*TASK PROMPT*
Pull out the text lines from the data below and reproduce them verbatim, omitting the pictures.

╭─ RECORDS FOR PROCESSING

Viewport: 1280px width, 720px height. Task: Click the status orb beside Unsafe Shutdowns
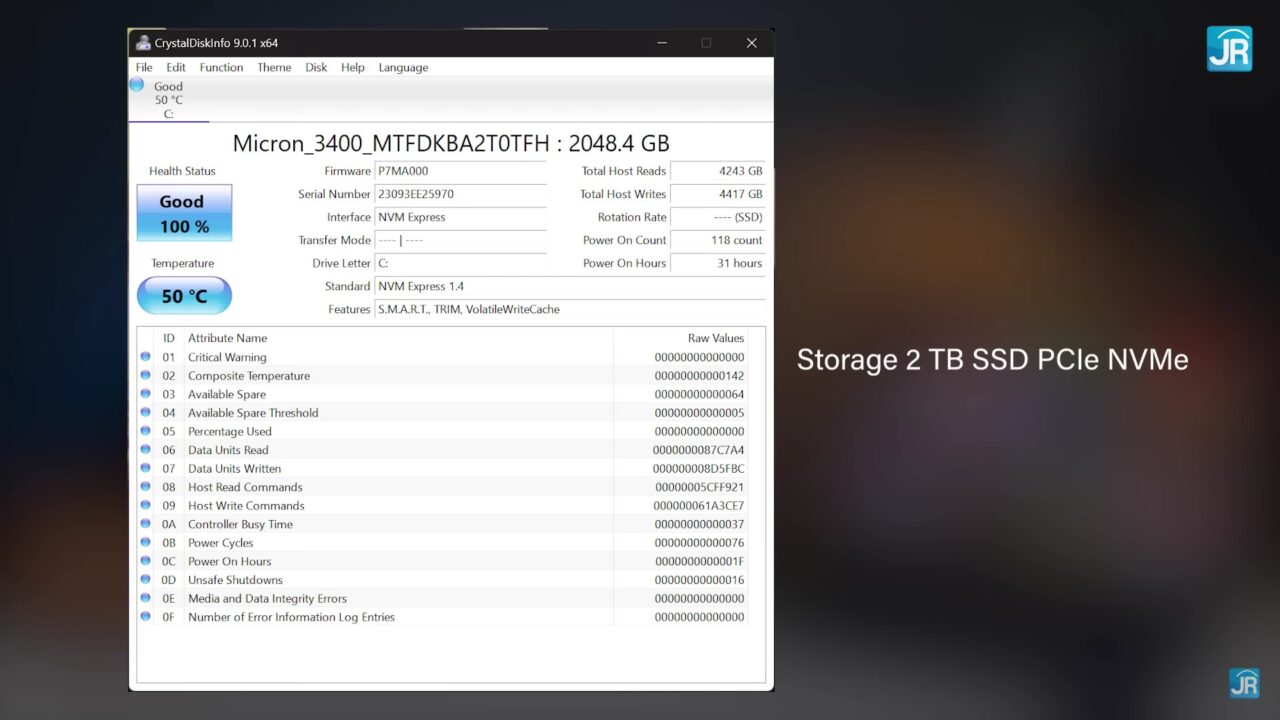click(145, 580)
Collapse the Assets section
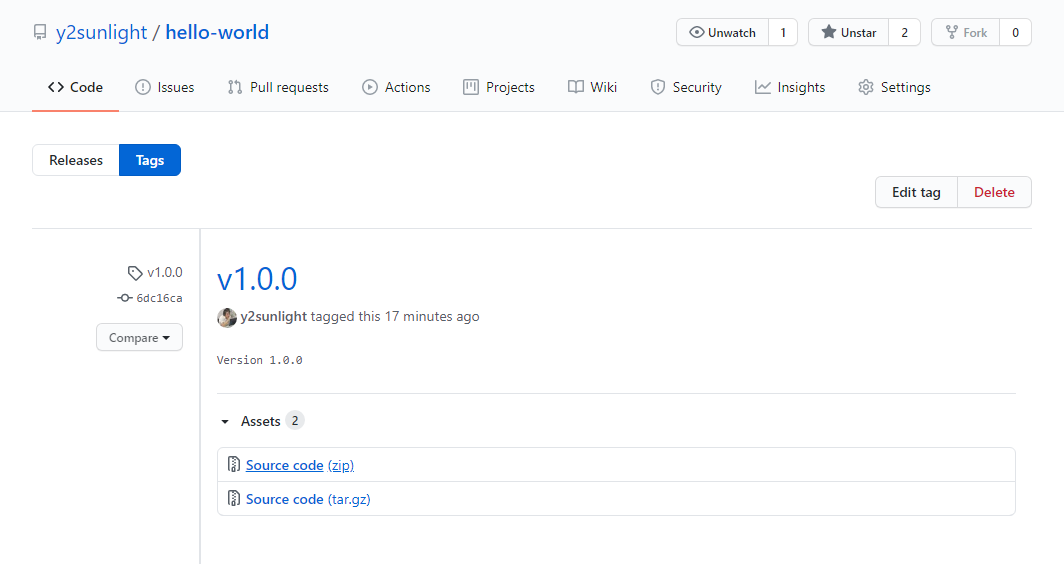1064x578 pixels. tap(225, 422)
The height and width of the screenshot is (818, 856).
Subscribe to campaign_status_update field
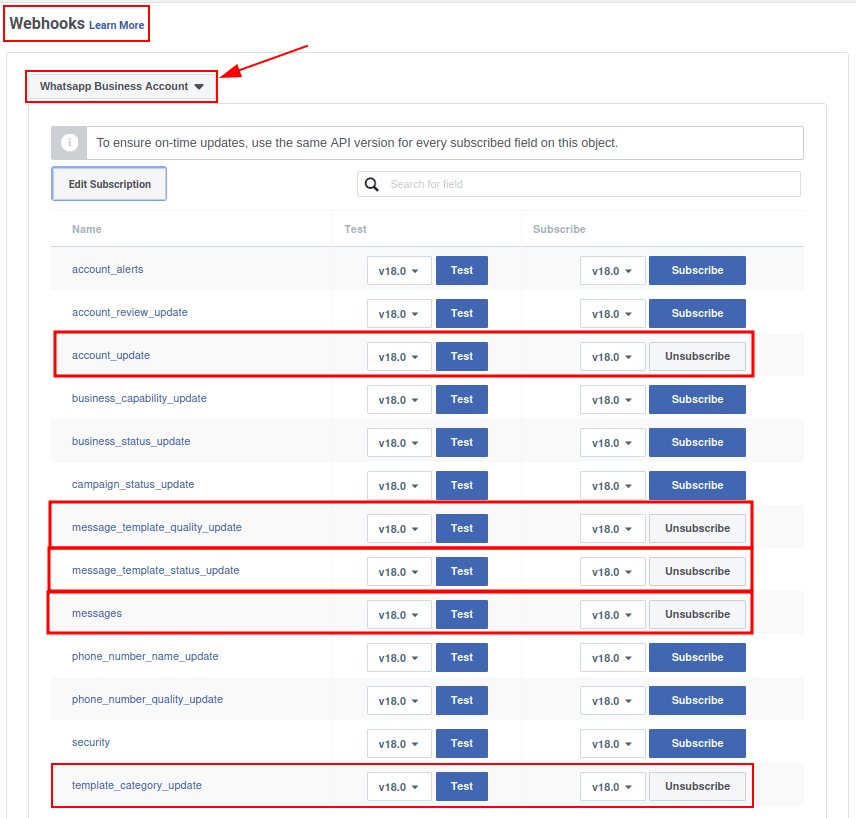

╰─

*EXERCISE OUTPUT*
Viewport: 1280px width, 720px height. Task: Click the status orb beside Unsafe Shutdowns
click(145, 580)
Collapse the Assets section
1064x578 pixels. tap(225, 422)
The height and width of the screenshot is (818, 856).
Subscribe to campaign_status_update field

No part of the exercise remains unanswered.